[Interface element entries]
## begin

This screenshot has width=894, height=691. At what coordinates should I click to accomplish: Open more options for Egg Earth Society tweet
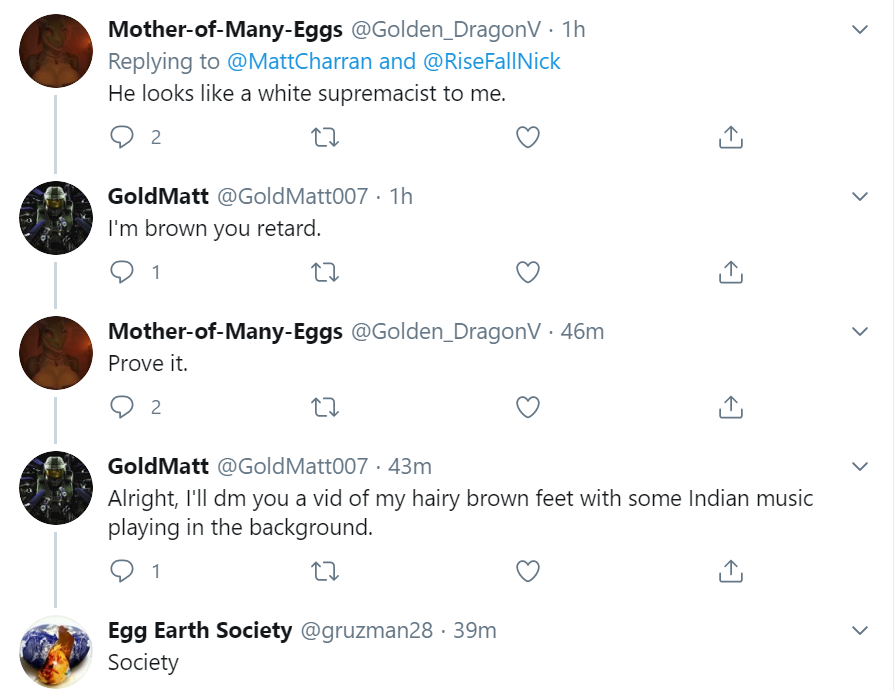pyautogui.click(x=859, y=631)
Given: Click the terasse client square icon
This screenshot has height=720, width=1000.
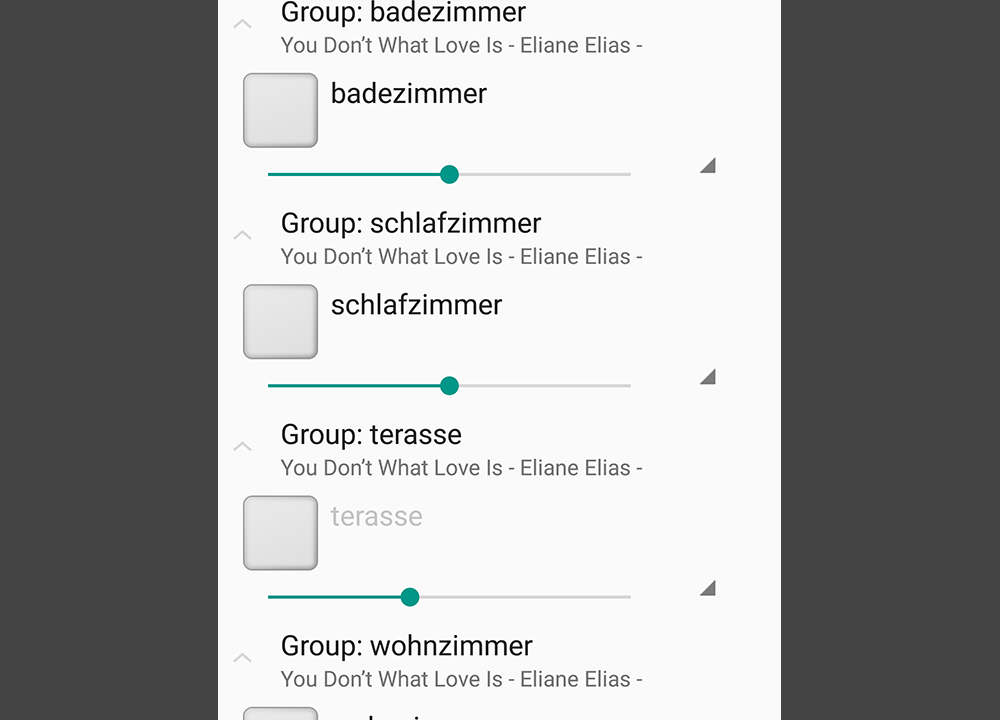Looking at the screenshot, I should (x=281, y=533).
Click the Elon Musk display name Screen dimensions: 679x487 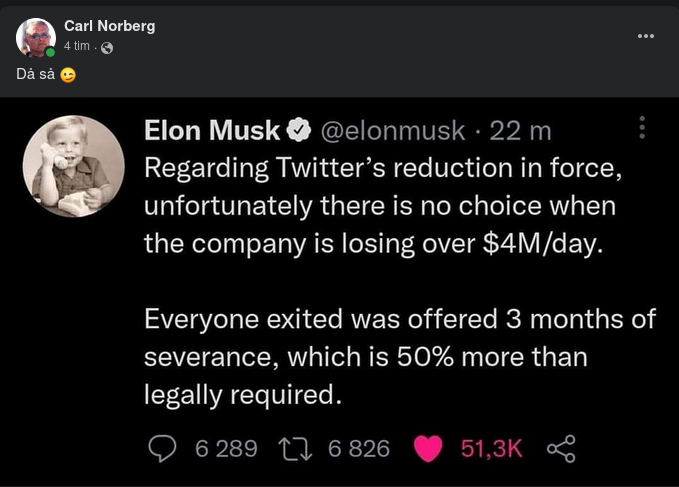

## end

◆ **REQUIRED WORK**
Count the lines of the entries above that contain the string "This", matching case exactly. Give only the number.

◆ **OUTPUT**
2